Mas, depois começou a ser dada visibilidade para a epidemiologia e seus profissionais serem requisitados. Porém, especialmente no começo, por exemplo, foi dada muita ênfase para o tratamento hospitalar e a disponibilidade de leitos. Claro que é importante e temos que estar preparados para isso. Mas, diferente do que a epidemiologia ensina, ao invés de priorizar evitar novos casos, se criou uma mentalidade de que existindo leito estava mais ou menos tudo bem para relaxar em medidas preventivas. Isso é um grave erro, essa mentalidade que acha que saúde é só ter hospital acaba ajudando a doença. Para controlar e conter qualquer epidemia é fundamental identificar os casos, os seus contatos, testar todos esses e isolá-los. Se isso é feito rapidamente nem são precisos os tais “lockdowns”, mas se a gente acha que hospital é o mais importante, nunca vai ter leito suficiente numa pandemia como a atual.

A importância da epidemiologia, desde o início da pandemia e sempre, é ser o que chamamos de “serviço de inteligência da saúde”. Ela produz dados, analisa e dá informações para que a saúde pública possa agir. Aliás, outro profissional que também cresceu em importância, mas apareceu pouco, foi o sanitarista. Enfim, a epidemiologia foi criada para estudar por quê, quantas vezes e onde acontecem as doenças, mesmo sem epidemias. E quando a frequência da doença é acima do esperado e em muitos lugares, aí se diz que surgiu uma epidemia, e se for em todos os continentes é uma pandemia.
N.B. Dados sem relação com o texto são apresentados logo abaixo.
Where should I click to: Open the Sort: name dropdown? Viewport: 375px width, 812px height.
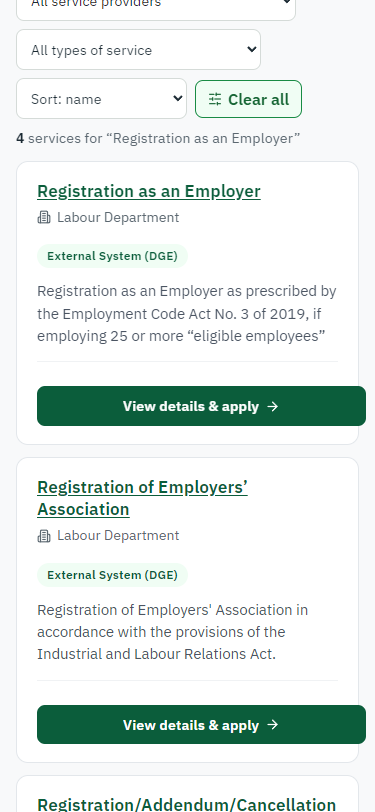tap(102, 99)
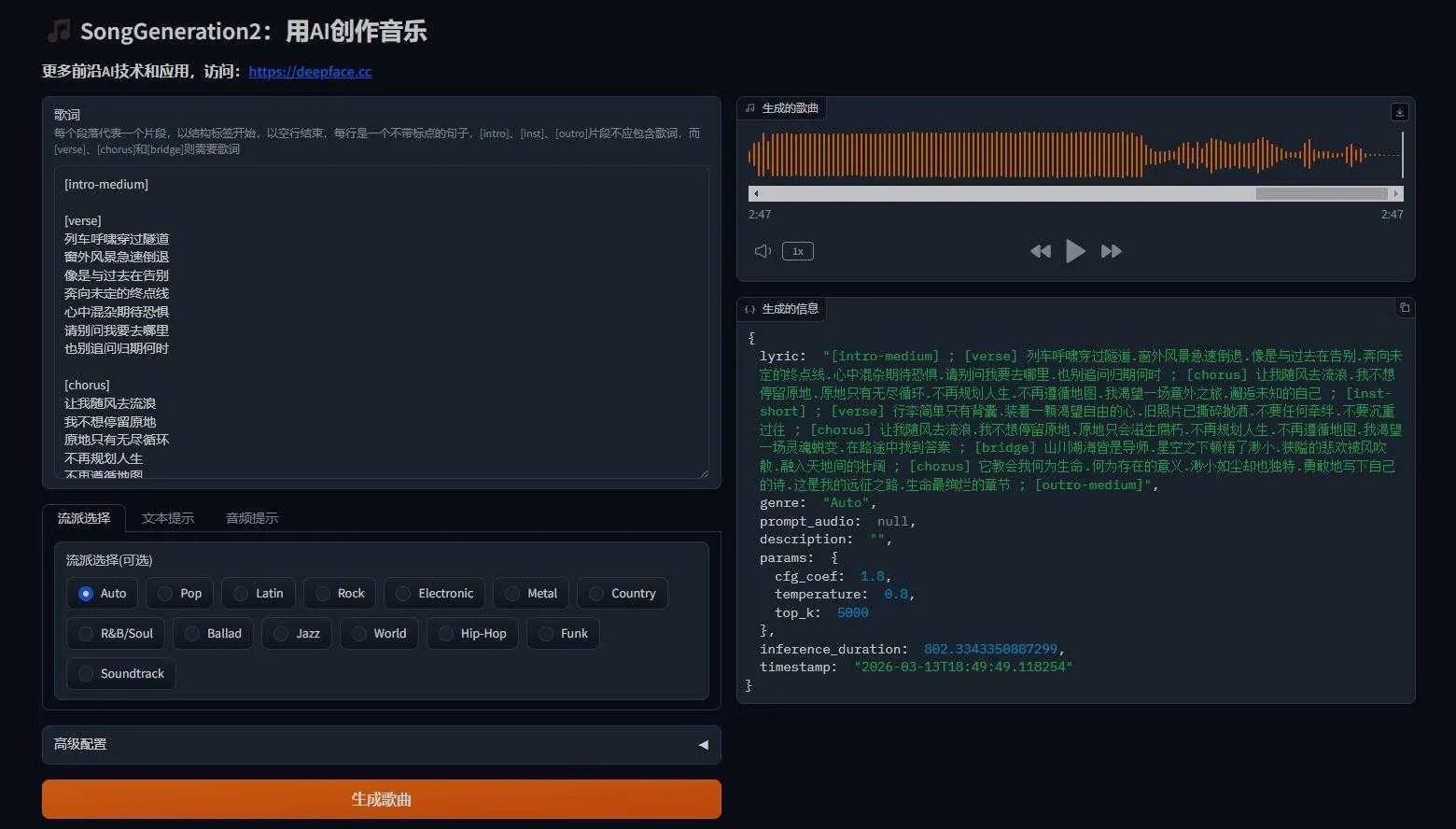This screenshot has height=829, width=1456.
Task: Click the rewind playback icon
Action: [x=1041, y=250]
O que esperar daqui para frente?

Não é fácil dizer. As pessoas esquecem fáceis as coisas. E o Brasil, além das mortes e sofrimento pela Covid tem muitas desgraças. Temos muita violência, tragédias geradas por razões climáticas e outras mazelas que ajudam a obscurecer o impacto da pandemia. Assim, não podemos nos iludir que as pessoas vão criar uma consciência superior a respeito do problema e mudar muito o comportamento. Isso depende muito da ação dos governos, que se pegarmos do exemplo do governo federal, tem sido muito falha.
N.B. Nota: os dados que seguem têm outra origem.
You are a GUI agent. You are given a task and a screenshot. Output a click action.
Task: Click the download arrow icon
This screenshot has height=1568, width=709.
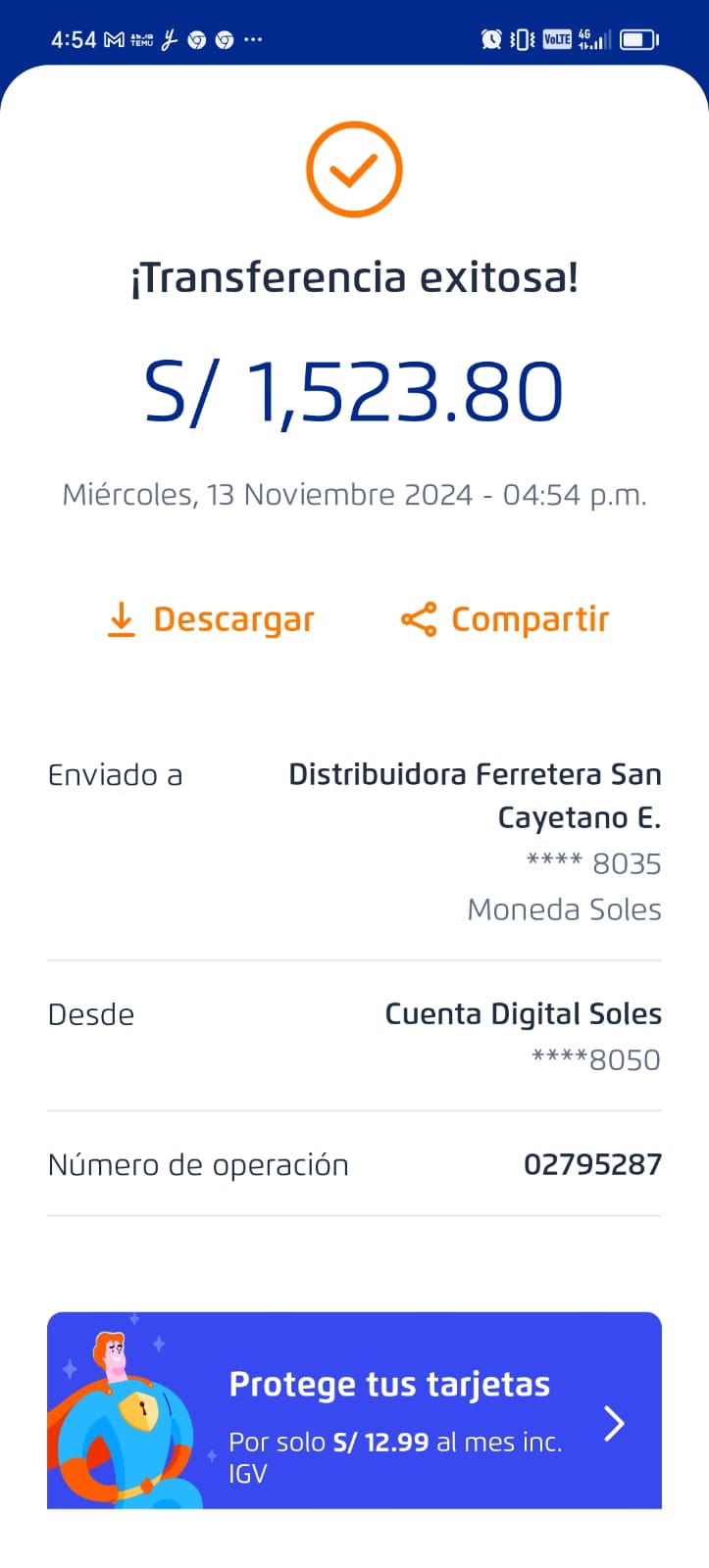click(x=121, y=619)
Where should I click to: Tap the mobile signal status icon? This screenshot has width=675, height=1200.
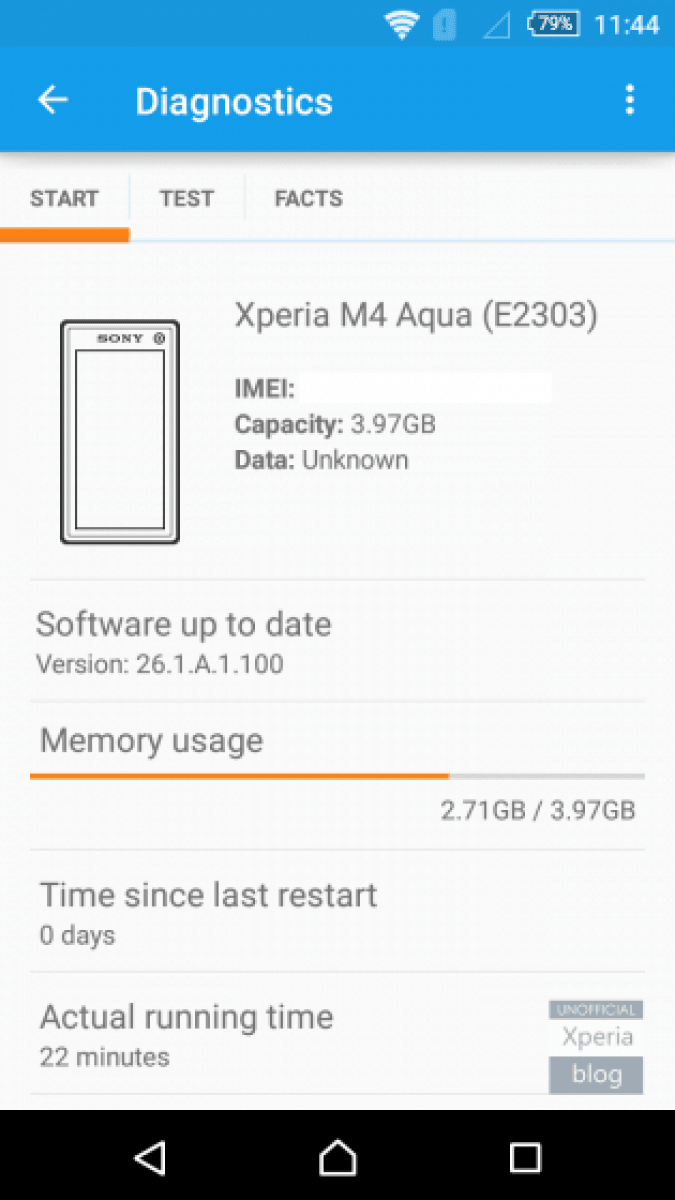pos(496,24)
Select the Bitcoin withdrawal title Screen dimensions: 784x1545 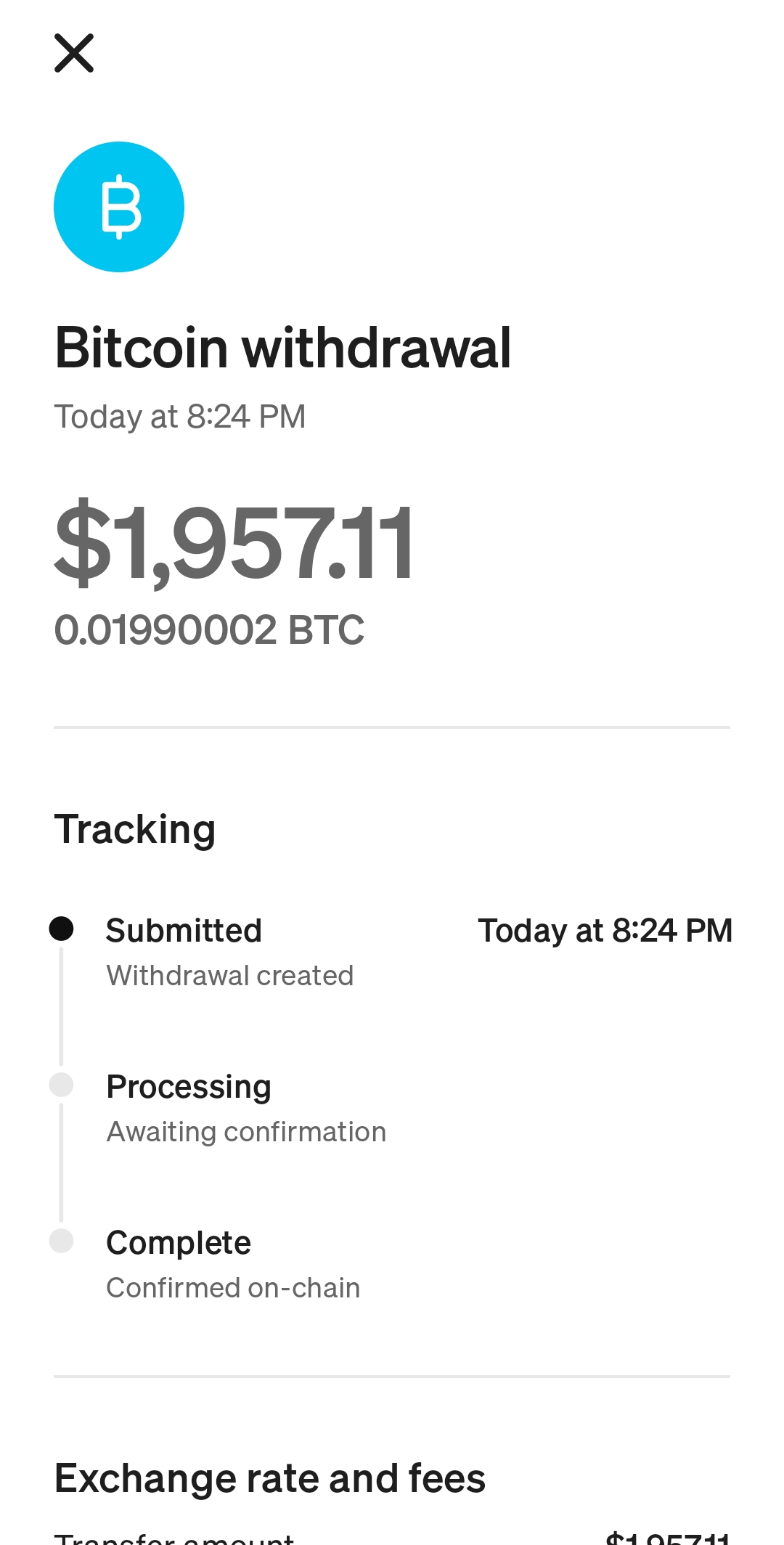283,348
E mesmo agora, com essa ideia de ir “decretando” que a pandemia acabou, que está tudo bem e podemos relaxar na prevenção, isso já demonstra que políticos de diferentes linhas ideológicas já estão refletindo que o bom é deixar para lá, esquecer. Daí o papel fundamental da imprensa que, de modo geral, tem atuado como a principal aliada da saúde pública. Não fosse a imprensa, o trabalho que vocês fazem, a situação estaria bem pior. E em termos de novas epidemias, infelizmente, daqui para frente, podemos esperar novas emergências.

A vida humana se transformou?

Também difícil dizer ou dar uma resposta mais positiva e otimista. De modo realista, e observando o que já aconteceu na história em situações semelhantes, em sentido amplo a vida continuará a mesma. Mas deveríamos ter fortemente a noção de que a vida humana é muito frágil. Com toda nossa tecnologia e ciência, ainda temos que ter claro que temos que cuidar uns dos outros. Por muito pouco nó perdemos vidas, uma doença como a Covid que vem pelo ar, contra a qual a gente pode usar máscara e se vacinar, mas ainda assim morremos muito dela. Isso mostra que a gente aprende pouco.

A gente tende a não trocar um prazer imediato por um benefício futuro. Talvez também as pessoas usem a crença religiosa de que existe vida após a morte para achar que “vão dessa para melhor”. Mas, esquecem que o melhor da religião é o ensinamento de amar ao próximo, e isso deveria fazer sermos cuidadosos em cultivar e proteger a vida, maior presente de Deus, a nossa e a dos outros, principalmente os mais frágeis: as crianças, os doentes e os idosos.